Joué à Huy au lendemain des attentats de Catalogne et inspiré de la tuerie sur l'île d'Utoya en Norvège en 2011durant laquelle, comment l'oublier? , Anders Behring Breivik tua 85 jeunes rassemblés par le Parti travailliste, "Les Coeurs Atomiques" résonne doublement. Tout comme,"Le 20 novembre" de Lars Noren , l'an dernier à Avignon, juste après l'attentat de Nice. Il en va ainsi des festivals, de théâtre, de cinéma ou de musique, qui tous se font l'écho du monde, le reflet de nos sociétés. La fiction et la réalité se croisent et la première essaye parfois de glisser des notes d'espoir là où la seconde se trouve bien démunie.

Dopé à l'énergie adolescente, "Les Coeurs Atomiques" s'ouvre sur des images vidéo d'une grande violence, celles de la tuerie. D'Utoya ou d'ailleurs.

Jamais Marie et Laura n'oublieront la mort de Malick, troisième membre du trio qu'ils avaient formé, final brutal d'une amitié fulgurante. Les deux jeunes filles, Catherine Daele toujours aussi convaincante et Melody Willame habitée d'une fougue dansée demandent à leur ami Jan, l'attentif Jonas Luyckx, apprenti cinéaste de remonter le cours du temps et de filmer leur histoire. Tout a commencé par les mauvaise notes à l'école, l'envie de faire sauter les profs à coups de pétards de pacotille, la découverte de la musique rock enivrante, le besoin de se révolter mais aussi de se sentir bien vivant et de renvoyer aux adultes un miroir peu gratifiant, celui d'une jeunesse au chômage, de SDF, de pensions trop tardives : 2/20 messieurs les responsables.

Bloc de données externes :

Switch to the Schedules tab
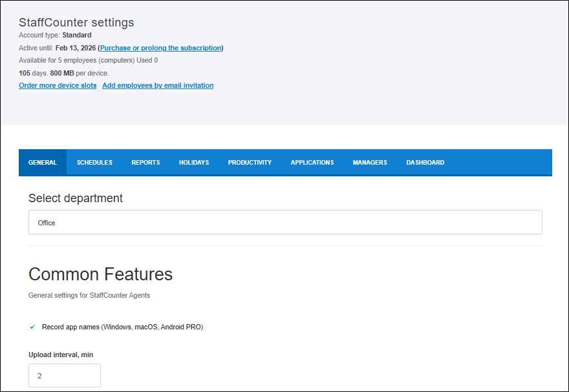 pyautogui.click(x=94, y=162)
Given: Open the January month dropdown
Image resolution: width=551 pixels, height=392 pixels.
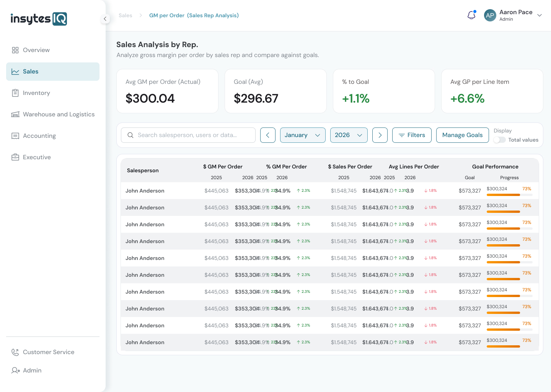Looking at the screenshot, I should pyautogui.click(x=303, y=135).
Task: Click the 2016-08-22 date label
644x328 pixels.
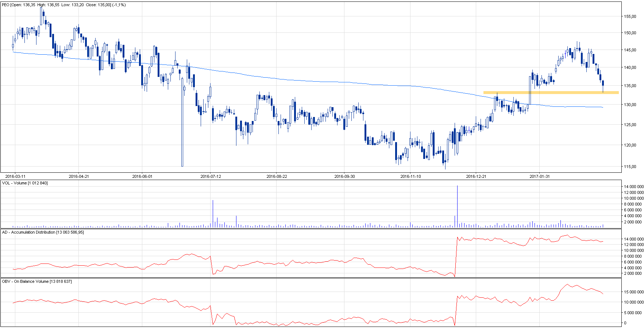Action: pyautogui.click(x=277, y=176)
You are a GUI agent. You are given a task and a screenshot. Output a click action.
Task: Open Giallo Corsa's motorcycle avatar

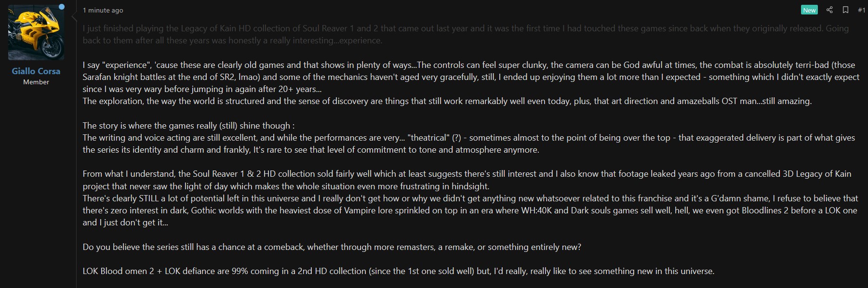point(36,33)
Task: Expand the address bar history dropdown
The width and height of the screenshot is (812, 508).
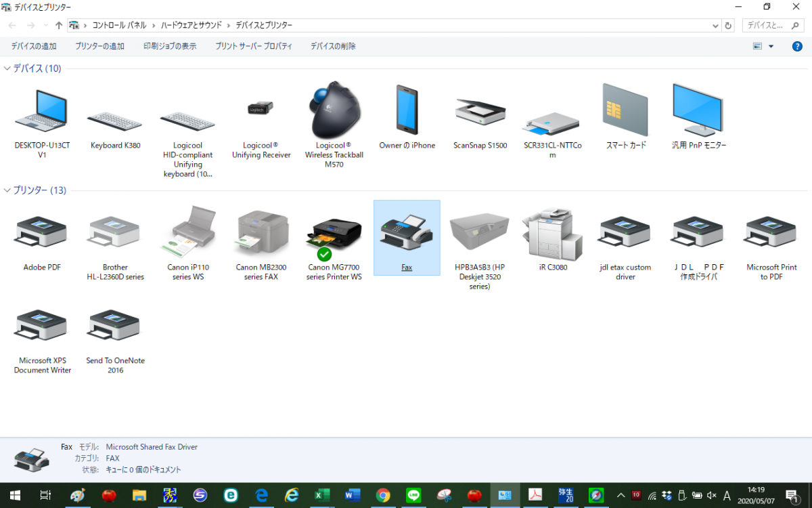Action: pos(716,26)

L'envie aussi de construire autre chose puisque malgré ce tableau noir, là-bas, il y avait celui qui avait des projets d'éducation, l'autre, d'environnement, le troisième, d'aide aux plus démunis. Là où ils s'étaient réunis pour en parler, juste avant l'explosion de tirs. Un récit haché, mis en scène par Justine Duchesne, rythmé par la parole donnée au corps, qui ne tient pas les promesses du début mais qui livre avec justesse le regard de la jeunesse.